Flugverkehr auf Niveau von 1995 gesunken

Die italienischen Flughäfen sind wegen der Coronavirus-Epidemie mit einer präzedenzlosen Krise konfrontiert. Nach einer leichten Erholung in den Sommermonaten wurden im September lediglich 5,73 Mio. Passagiere verzeichnet – das waren um 69,7 % weniger als im Vergleichsmonat 2019. Das sei der niedrigste Stand seit 1995, wie aus einem am Mittwoch veröffentlichten Bericht des Verbands der italienischen Flughäfen "Assaeroporti" hervorgeht.

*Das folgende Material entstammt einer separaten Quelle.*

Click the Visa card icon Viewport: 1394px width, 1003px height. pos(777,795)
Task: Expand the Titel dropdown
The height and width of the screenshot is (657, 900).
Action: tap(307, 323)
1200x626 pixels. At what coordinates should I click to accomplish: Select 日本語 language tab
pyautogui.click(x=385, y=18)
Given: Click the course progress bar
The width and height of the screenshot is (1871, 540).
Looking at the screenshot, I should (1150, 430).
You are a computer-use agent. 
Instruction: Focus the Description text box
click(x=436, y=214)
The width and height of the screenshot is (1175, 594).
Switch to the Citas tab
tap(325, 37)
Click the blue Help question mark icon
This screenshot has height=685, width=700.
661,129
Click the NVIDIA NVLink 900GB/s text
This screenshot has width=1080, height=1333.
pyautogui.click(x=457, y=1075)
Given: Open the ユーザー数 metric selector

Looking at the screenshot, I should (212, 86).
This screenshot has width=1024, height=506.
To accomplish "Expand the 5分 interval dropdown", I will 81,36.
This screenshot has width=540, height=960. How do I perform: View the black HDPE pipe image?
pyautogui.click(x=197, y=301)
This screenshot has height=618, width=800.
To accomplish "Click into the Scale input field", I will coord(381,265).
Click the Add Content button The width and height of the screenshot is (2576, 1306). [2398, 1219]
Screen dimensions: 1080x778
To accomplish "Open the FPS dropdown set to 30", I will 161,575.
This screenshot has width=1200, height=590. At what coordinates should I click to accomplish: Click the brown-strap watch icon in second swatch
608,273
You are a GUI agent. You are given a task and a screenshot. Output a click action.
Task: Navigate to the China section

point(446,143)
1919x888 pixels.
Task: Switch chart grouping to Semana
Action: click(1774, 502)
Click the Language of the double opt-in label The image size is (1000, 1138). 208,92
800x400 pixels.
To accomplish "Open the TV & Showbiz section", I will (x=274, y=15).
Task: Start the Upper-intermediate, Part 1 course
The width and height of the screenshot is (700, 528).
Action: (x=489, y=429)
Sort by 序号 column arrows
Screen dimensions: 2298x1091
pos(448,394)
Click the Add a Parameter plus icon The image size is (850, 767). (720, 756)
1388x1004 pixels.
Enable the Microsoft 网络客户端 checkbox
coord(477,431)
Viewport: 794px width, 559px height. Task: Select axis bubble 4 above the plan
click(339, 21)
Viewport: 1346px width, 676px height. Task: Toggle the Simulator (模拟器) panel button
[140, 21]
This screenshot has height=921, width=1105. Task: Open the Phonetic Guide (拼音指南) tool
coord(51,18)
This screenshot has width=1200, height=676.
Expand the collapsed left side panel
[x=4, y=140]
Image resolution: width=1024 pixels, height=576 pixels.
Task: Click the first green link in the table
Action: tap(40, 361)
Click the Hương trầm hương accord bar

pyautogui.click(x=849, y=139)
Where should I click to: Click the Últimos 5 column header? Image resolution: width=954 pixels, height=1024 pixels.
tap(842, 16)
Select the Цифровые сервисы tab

Im Zeitraum März bis September 2020 habe das italienische Airportnetz 83 % seiner Passagiere, 68 % der Flugverbindungen und 33 % des Frachtvolumens verloren. Bis Jahresende rechnen die Flughäfen mit einem Passagierrückgang von 70 % auf 58 Mio. Personen und einem Umsatzminus von zwei Mrd. Euro.

"Die Zahlen sind dramatisch. Die italienischen Flughäfen sind mit einer akuten finanziellen Krise konfrontiert. Ohne sofortige Stützungsmaßnahmen sind tausende Jobs und bereits geplante Investitionen zur Modernisierung und Entwicklung der italienischen Airports gefährdet", warnte Assaeroporti-Präsident Fabrizio Palenzona.

Der Verband forderte von der italienischen Regierung die Einrichtung eines mit 800 Mio. Euro dotierten Fonds zur Entschädigung für die Verluste, die die Flughafenbetreiber heuer coronabedingt erlitten haben. Wichtig seien auch Stützungsmaßnahmen für das Flughafenpersonal. Tausende Arbeitsplätze seien gefährdet.